What is being asked >> Copy out all the lines of the data that hold the word "agent".

━━━ Data shown ━━━

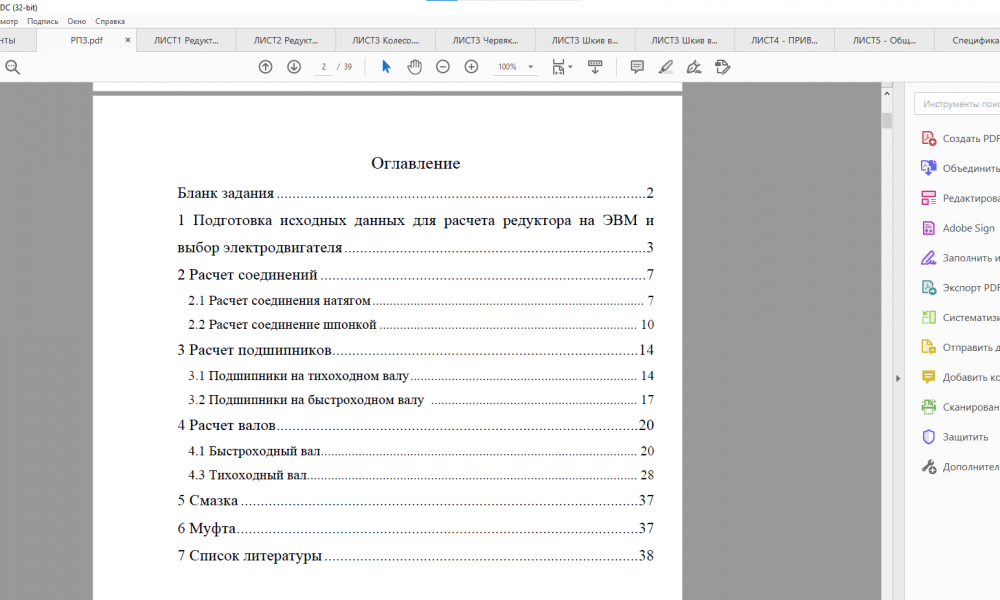Open the Справка menu
This screenshot has height=600, width=1000.
pos(110,20)
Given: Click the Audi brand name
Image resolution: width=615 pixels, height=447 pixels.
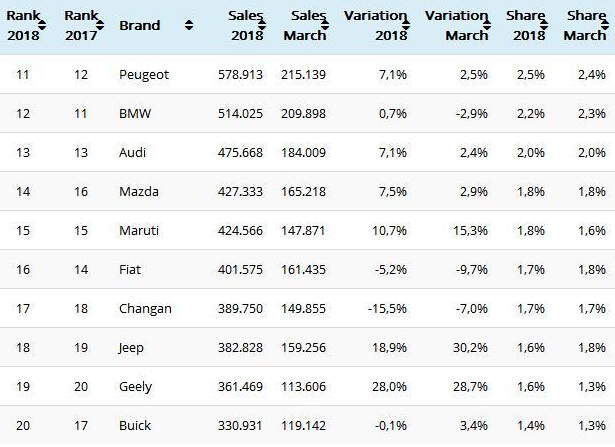Looking at the screenshot, I should pyautogui.click(x=132, y=152).
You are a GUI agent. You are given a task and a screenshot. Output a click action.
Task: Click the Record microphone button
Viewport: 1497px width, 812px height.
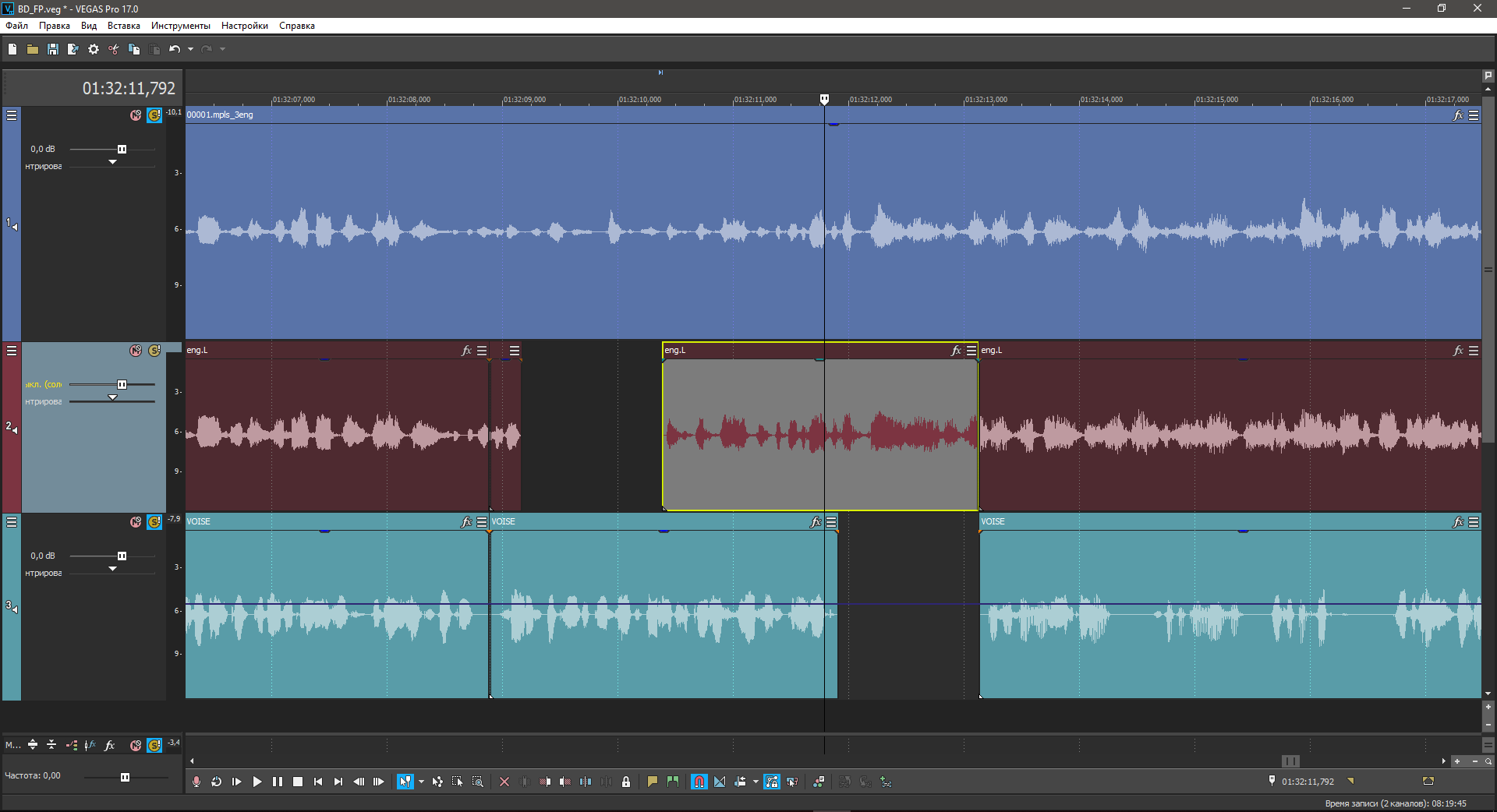[196, 782]
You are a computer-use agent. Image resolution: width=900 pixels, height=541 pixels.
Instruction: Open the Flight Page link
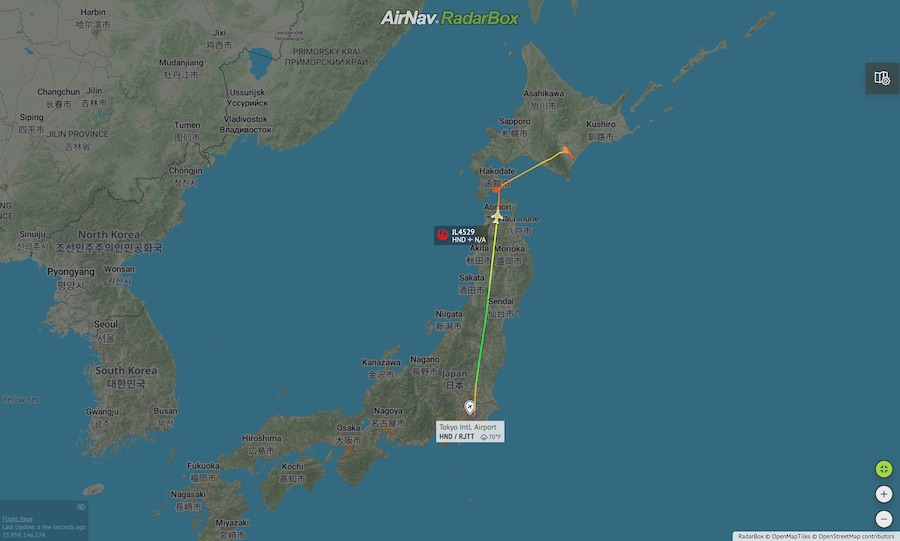point(17,519)
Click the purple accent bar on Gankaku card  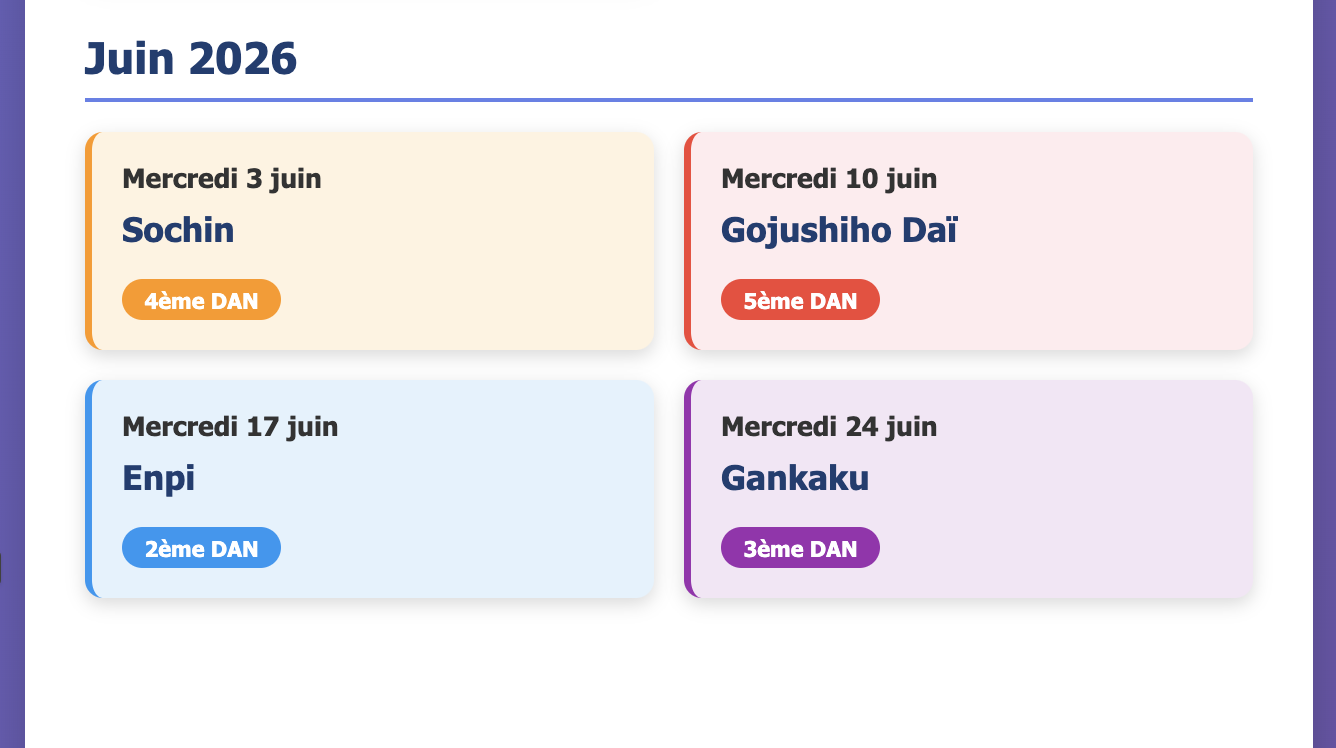click(688, 489)
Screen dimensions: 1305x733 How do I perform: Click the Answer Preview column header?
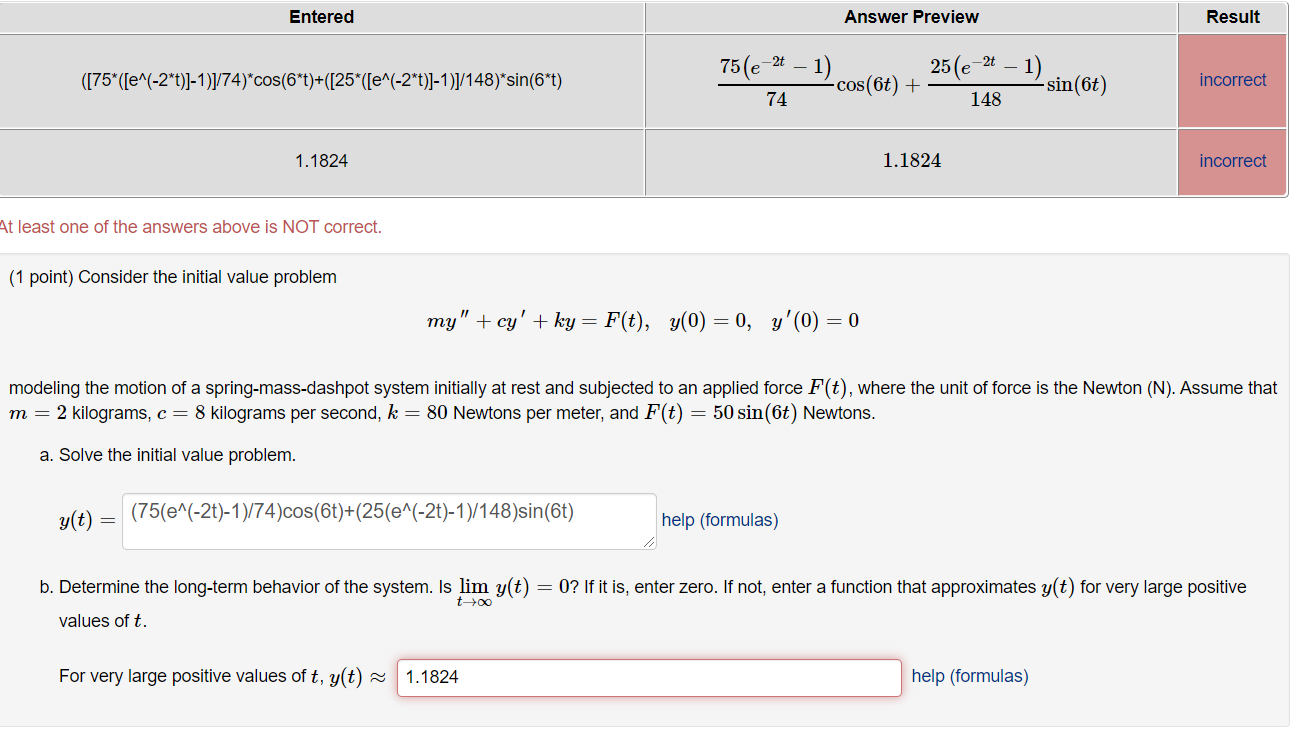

━━━

Answer box >>
You are a GUI agent. You are given a task and a screenshot. Output a click action.
You are a computer-use agent. Image resolution: width=900 pixels, height=541 pixels.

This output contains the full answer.